Джулиан Барнс, букеровский лауреат (2011), известный британский писатель, решил посвятить свою новую книгу жизни и творчеству советского композитора Дмитрия Шостаковича.
Казалось бы, имена несовместимые. При слиянии обязательно выпадет осадок. Химия творчества даст сбой.
С другой стороны — вспоминается Андре Моруа, написавший роман об Иване Тургеневе. Заметный и довольно удачный. Но то — француз, повидавший немало русских эмигрантов в Париже, знавший их и ментально им близкий.
У Барнса родители — французы. Но об изысканности слога, об ироничности или о влиянии французской словесности не может быть и речи. «Шум времени» — именно так называется его новый роман — по-английски туманен, сух и, даже можно сказать, чопорен.
Как ни крути, смешанные чувства.
Тем не менее, Барнс — знаток русской культуры.
Название романа уже отсылает к Мандельштаму. Когда читаешь, не устаёшь отмечать пословицы и поговорки, приметы былой эпохи и те нюансы советской действительности, которые помнит не каждый россиянин.
Работа над книгой, судя по всему, была трудоёмкой. Знание России впечатляет — этого у автора не отнять.
Журналистка Мира Стаут назвала Барнса «хамелеоном британской литературы». За то, что трудно определить жанровую специфику его текстов.
Это не беллетризованная биография — по крайней мере, обозреватель «Афиши» Станислав Зельвенский выступает категорически против такого определения. С ним нельзя не согласиться: не хватает проверенных фактов, текст Барнса строится на советском фольклоре — на оттепельных и перестроечных слухах, домыслах и анекдотах.

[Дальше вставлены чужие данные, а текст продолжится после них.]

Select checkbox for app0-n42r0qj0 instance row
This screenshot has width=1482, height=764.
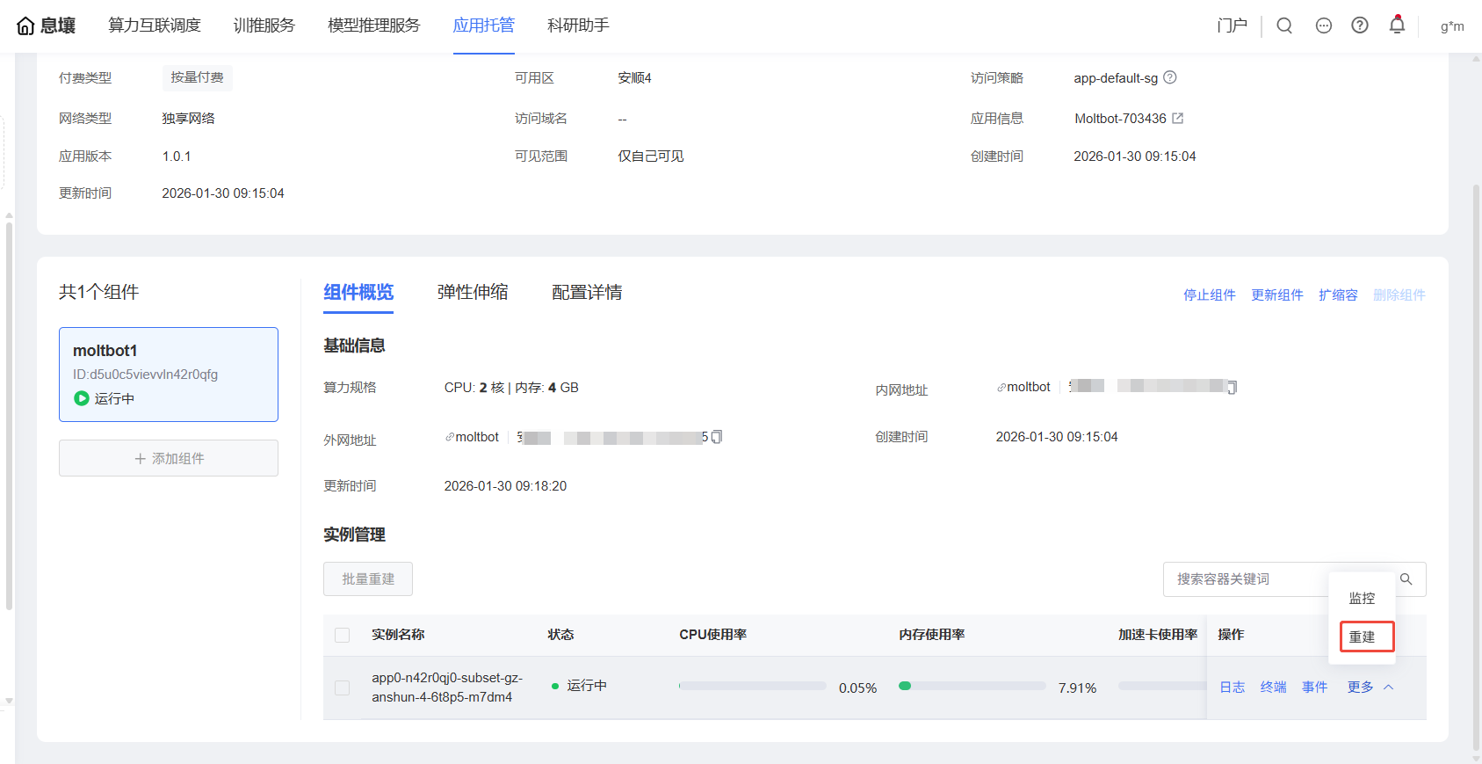(343, 688)
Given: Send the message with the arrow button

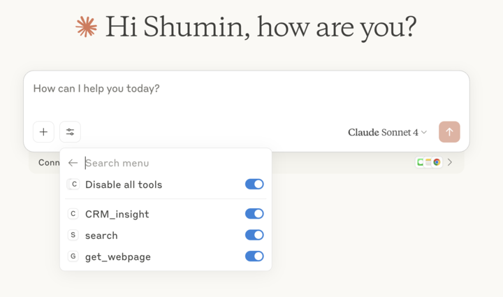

Это и не роман, хотя возникает желание определить его, как и Фредерик Бегбедер, — «non-fiction novel» («роман без вымысла»). «The Times» даёт иной вариант — «музыкальный роман»: «История изложена в трёх частях, сливающихся, как трезвучие». Слова красивые и трескучие, как выброшенная на берег рыба, доживающая последние минуты.

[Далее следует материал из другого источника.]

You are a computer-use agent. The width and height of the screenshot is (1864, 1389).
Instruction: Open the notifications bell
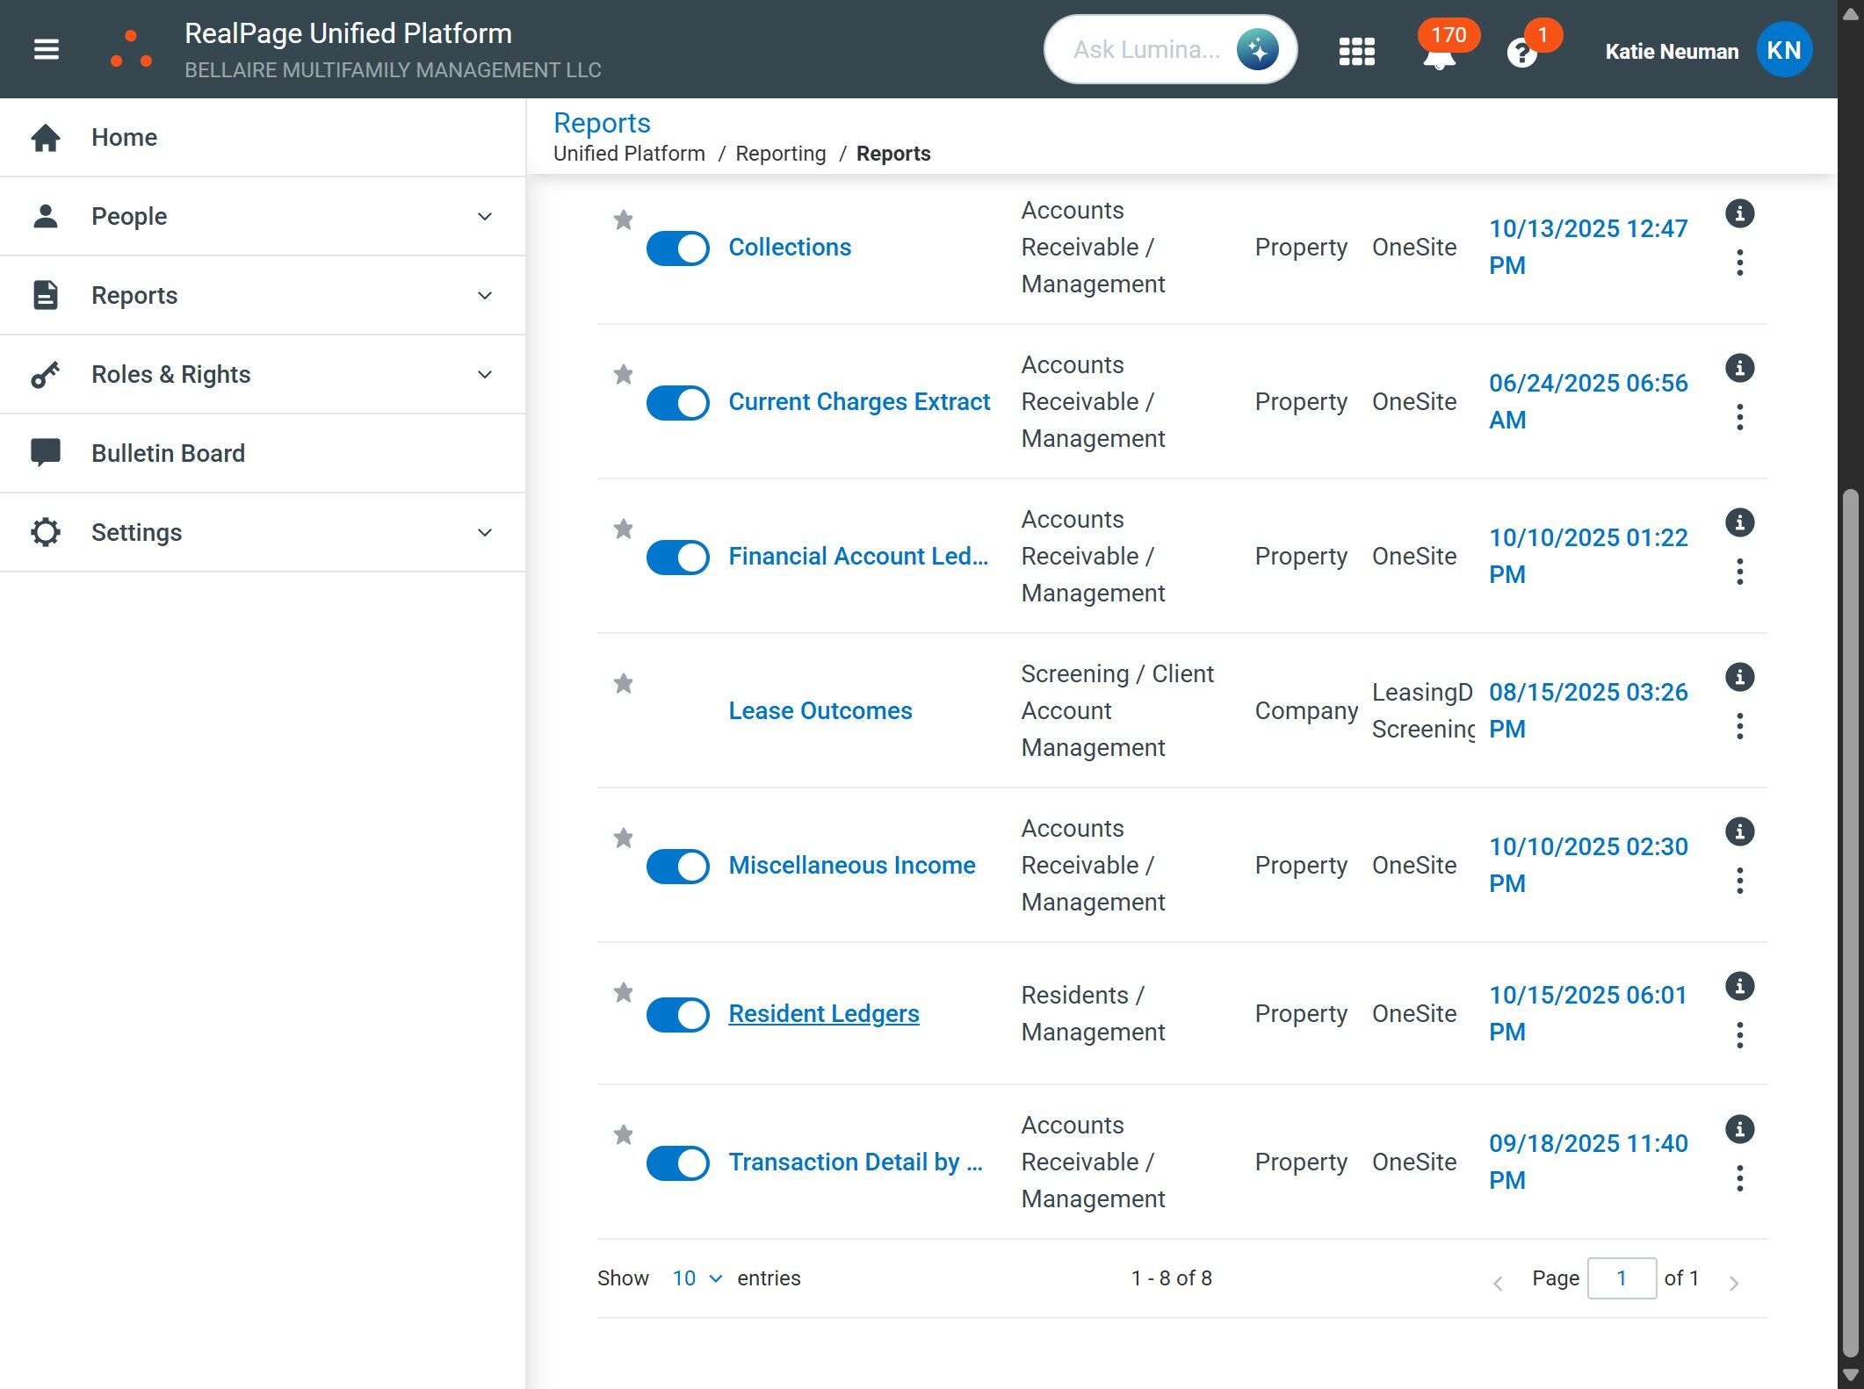point(1439,56)
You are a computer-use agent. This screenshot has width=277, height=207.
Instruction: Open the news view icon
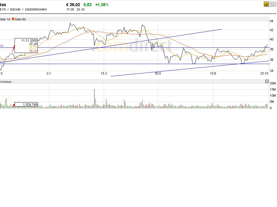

Кажется, никто из критиков ещё не обратил внимания на стилизацию Барнса. Нет, конечно, Кирилл Кобрин писал о трёх интерпретациях названия книги. «Шум времени» можно расшифровать, ориентируясь на Мандельштама (собственно, его «оратория эпохи»), на Шостаковича («Сумбур вместо музыки» — так называлась разгромная статья, посвящённая творчеству Дмитрия Дмитриевича; «сумбур» синонимичен «шуму») и на весь контекст ХХ века.

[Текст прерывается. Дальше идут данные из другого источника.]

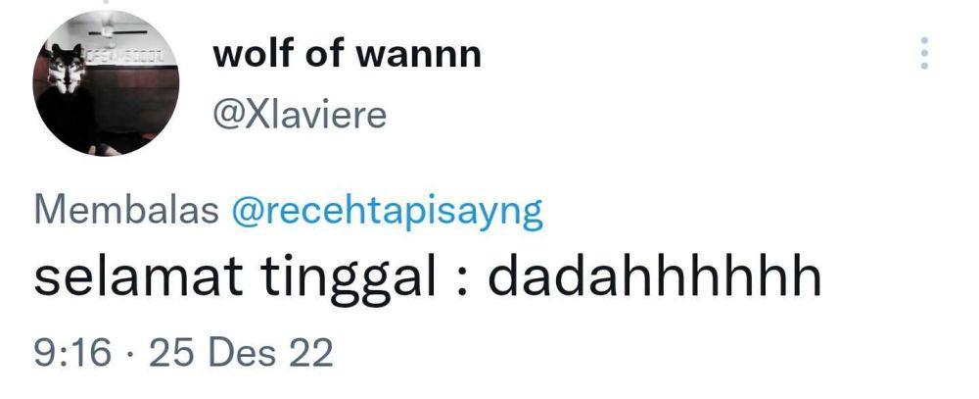Tap the top dot of the overflow icon
This screenshot has width=979, height=399.
coord(924,40)
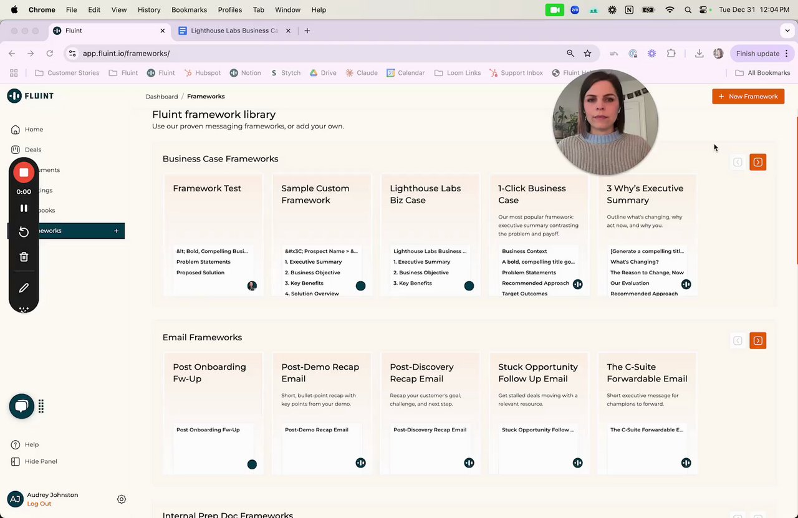The image size is (798, 518).
Task: Open the 1-Click Business Case card
Action: (x=539, y=234)
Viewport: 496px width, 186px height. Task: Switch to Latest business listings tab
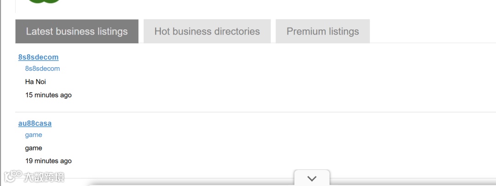coord(77,31)
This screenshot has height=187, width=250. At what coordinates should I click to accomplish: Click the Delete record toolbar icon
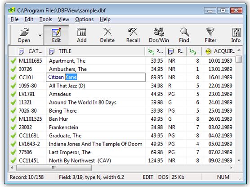click(107, 32)
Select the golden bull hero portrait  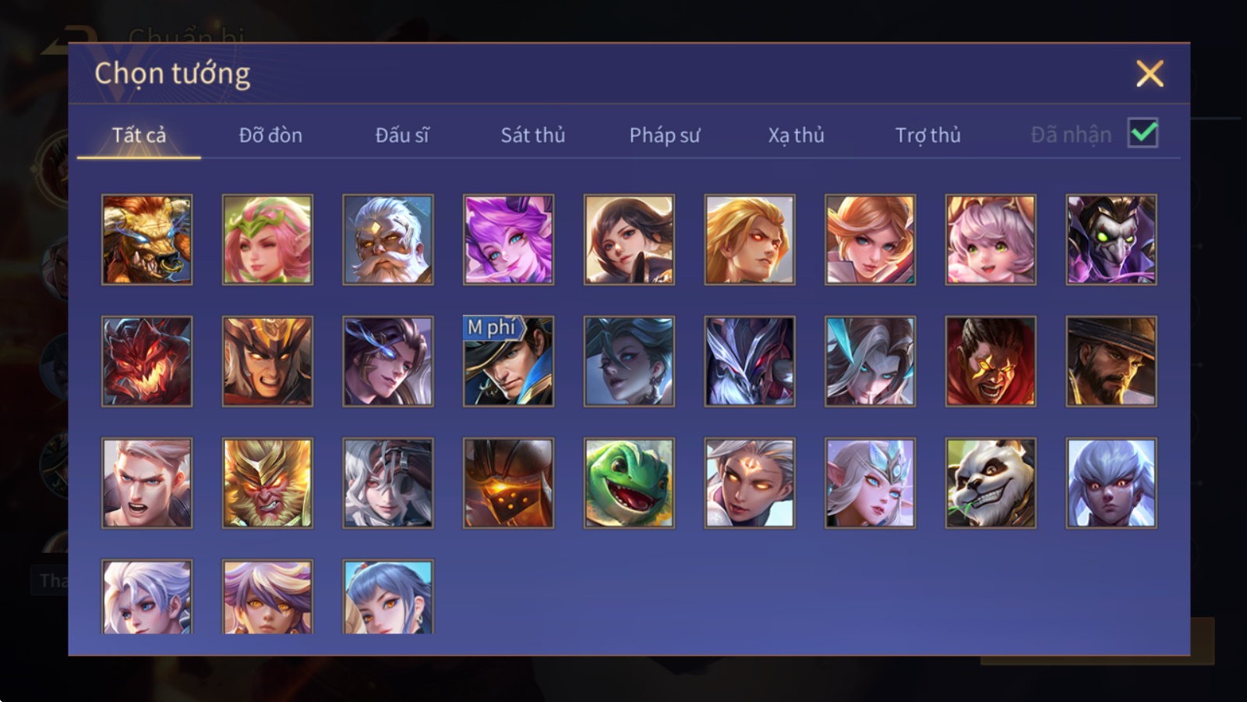tap(147, 239)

Всё это и на синтаксическом уровне — стилизация под шум — рыхлый фрагментарный текст.
Но есть ещё один нюанс. Советские писатели часто обращались к подобной биографической прозе (и не только к прозе). Можно вспомнить Юрия Тынянова с его романами «Кюхля», «Смерть Вазир-Мухтара», «Пушкин». Или Юрия Германа с рассказами о Феликсе Дзержинском и драматургией о Николае Пирогове. Или Михаила Козакова с пьесой «Неистовый Виссарион» о Белинском.
Часто такие тексты создавались к юбилейной дате. Бывало, десяток авторов могли принести в Главрепертком свои тексты, посвящённые «жизни замечательных людей»: пьесы, скетчи, рассказы, киносценарии, романы.
Поди, выбери лучший.
«Шум времени» — также создан к юбилею — и также топорно, и также несмело и предсказуемо.
Шостакович по Барнсу — конечно же, всё время носил фигу в кармане; выступал на Западе с речами, которые ему писали советские политологи; никогда и помыслить не мог о том, чтобы встать на сторону власти; ощущал свободу только во время Великой Отечественной войны; всегда хотел иностранную машину, а ездить приходилось на допотопных советских автомобилях;
А вывод автор делает сокрушительный: «Линия трусости была единственной в его жизни прямой и честной линией».
Естественно, всё было несколько сложней. Но Барнс не может или не хочет этого видеть. Всегда же удобно сказать, что мы имеем дело с художественной литературой и Дмитрий Шостакович как литературный персонаж может отличаться и отличается от исторического лица.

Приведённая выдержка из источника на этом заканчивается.